Steel

India decides to retaliate against EU’s steel tariffs citing $ 4bn loss

After goods exports in August shrunk by 9 per cent, India on Thursday notified the World Trade Organisation (WTO) that it has decided to retaliate against the European Union’s steel tariffs, which have resulted in a trade loss of $4.41 billion between 2018 and 2023, an official notification said.

While New Delhi did not inform the WTO of the exact nature of the retaliation, it stated that the proposed suspension of concessions will take the form of an “increase in tariffs” on selected products originating in the EU, and that it reserves the right to effectuate the proposed suspension immediately.

This comes after negotiations for a settlement held earlier this year failed to materialise, and as the European Union (EU) further extended safeguard duties on steel imports until 2026. The duties were first imposed in 2018 to discourage steel imports following the steel tariffs imposed under US President Donald Trump.
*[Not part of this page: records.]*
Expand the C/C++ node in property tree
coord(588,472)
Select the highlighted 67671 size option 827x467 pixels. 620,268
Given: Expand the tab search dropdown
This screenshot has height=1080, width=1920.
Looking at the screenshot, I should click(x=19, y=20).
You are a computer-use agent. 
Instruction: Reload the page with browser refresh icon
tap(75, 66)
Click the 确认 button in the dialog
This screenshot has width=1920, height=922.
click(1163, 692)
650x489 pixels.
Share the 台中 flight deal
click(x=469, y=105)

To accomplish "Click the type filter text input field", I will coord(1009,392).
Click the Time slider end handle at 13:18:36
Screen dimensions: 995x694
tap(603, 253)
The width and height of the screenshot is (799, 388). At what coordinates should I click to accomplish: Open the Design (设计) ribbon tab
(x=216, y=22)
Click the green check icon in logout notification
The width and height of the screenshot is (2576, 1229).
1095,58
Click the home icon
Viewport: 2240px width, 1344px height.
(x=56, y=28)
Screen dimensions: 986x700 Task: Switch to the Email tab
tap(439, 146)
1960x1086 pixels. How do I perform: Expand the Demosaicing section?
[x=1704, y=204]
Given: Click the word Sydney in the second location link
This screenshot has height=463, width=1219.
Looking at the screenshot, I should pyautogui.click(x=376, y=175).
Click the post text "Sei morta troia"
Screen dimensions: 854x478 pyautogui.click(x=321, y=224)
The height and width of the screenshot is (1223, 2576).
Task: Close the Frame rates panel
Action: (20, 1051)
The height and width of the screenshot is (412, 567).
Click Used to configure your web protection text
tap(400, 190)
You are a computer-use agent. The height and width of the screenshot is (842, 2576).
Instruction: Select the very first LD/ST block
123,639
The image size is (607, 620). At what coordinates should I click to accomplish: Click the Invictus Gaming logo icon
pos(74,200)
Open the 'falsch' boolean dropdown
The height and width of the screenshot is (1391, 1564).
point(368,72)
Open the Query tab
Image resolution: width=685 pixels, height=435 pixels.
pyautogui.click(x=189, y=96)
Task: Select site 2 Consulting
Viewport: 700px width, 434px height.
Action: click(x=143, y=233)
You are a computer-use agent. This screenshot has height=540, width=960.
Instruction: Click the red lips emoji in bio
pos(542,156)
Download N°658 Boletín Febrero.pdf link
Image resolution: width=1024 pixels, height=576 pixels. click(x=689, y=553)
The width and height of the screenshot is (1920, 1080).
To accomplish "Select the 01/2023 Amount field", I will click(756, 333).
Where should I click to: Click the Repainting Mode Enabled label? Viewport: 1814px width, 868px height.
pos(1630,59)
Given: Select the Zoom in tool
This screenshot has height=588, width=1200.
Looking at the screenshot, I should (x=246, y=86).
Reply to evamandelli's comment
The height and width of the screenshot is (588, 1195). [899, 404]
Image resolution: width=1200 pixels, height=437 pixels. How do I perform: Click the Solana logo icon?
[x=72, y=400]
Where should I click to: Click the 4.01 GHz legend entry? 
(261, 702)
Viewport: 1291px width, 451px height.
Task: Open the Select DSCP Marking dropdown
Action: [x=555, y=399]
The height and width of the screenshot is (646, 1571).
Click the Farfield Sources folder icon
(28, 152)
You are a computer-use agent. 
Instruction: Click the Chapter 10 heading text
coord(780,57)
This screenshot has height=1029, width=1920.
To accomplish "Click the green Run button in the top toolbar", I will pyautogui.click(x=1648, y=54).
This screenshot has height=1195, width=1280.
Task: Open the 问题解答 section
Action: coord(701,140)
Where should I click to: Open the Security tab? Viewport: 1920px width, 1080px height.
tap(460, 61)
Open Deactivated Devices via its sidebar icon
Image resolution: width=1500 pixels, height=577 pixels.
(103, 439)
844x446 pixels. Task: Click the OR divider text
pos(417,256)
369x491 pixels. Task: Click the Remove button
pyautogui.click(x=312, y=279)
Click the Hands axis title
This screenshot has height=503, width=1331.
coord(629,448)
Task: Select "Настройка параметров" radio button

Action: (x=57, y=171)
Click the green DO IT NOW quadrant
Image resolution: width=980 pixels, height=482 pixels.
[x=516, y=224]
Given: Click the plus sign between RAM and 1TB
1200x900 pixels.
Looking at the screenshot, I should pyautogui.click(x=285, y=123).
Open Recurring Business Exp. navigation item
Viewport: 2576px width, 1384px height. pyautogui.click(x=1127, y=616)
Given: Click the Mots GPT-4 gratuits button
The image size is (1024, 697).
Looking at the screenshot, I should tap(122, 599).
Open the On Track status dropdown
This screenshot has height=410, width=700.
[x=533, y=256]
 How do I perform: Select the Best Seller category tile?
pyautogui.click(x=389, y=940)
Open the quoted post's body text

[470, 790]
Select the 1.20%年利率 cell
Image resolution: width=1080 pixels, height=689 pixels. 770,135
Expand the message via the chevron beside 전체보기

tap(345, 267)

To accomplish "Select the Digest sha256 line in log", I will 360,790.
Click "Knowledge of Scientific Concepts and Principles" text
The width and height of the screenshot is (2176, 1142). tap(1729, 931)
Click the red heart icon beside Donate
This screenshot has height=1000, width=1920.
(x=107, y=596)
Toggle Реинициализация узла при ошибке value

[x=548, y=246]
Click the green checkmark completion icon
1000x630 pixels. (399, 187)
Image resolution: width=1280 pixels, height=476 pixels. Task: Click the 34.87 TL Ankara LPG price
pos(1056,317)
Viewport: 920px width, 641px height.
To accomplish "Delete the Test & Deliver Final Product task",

“India hereby informs that from 2018 to 2023, the safeguard measures have resulted in a cumulative trade loss for India to the tune of $4.412 billion, on which the duty collection would be $1.103 billion. Accordingly, India’s proposed suspension of concessions would result in an equivalent amount of duty collected from products originating in the EU,” the notification read.

“To ensure the effective exercise of its right to suspend substantially equivalent concessions or other obligations referred to in Article 8.2, India reserves its right to effectuate the proposed suspension immediately and adjust the products as well as the tariff rates. India will inform both the Council for Trade in Goods and the Committee on Safeguards on the next appropriate steps,” India told the WTO.

Festive offer

This trade skirmish between India and the EU comes barely a few months after both sides discussed closer trade ties at the India-European Union Trade and Technology Council (TTC) Ministerial Meeting. The TTC signalled closer trade relations between the two, as the EU previously had a TTC only with the US. Moreover, the high-level ministerial meeting was attended by as many as three Union ministers.

India’s retaliation follows the EU’s decision to extend safeguard duties on steel imports for the second time. The duty was expected to expire in June this year. The safeguard duty was in the form of a Tariff Rate Quota (TRQ), and with the latest extension, the safeguard will have been in place for eight years.

Under the TRQ mechanism, every country is allocated a quota for the export of 26 steel products to the EU. This quota was set at 105 per cent of the average imports from that country between 2015 and 2017. Any exports beyond this quota attract an additional 25 per cent duty. Notably, under WTO rules, another safeguard measure for these categories of steel products cannot be imposed for another eight years.

India’s decision comes days after the August export figures showed a sharp 10 per cent decline, which widened the goods trade gap to its highest in 10 months at $30 billion.

Official data revealed that petroleum product exports fell to $5.9 billion last month compared to $9.5 billion in August last year.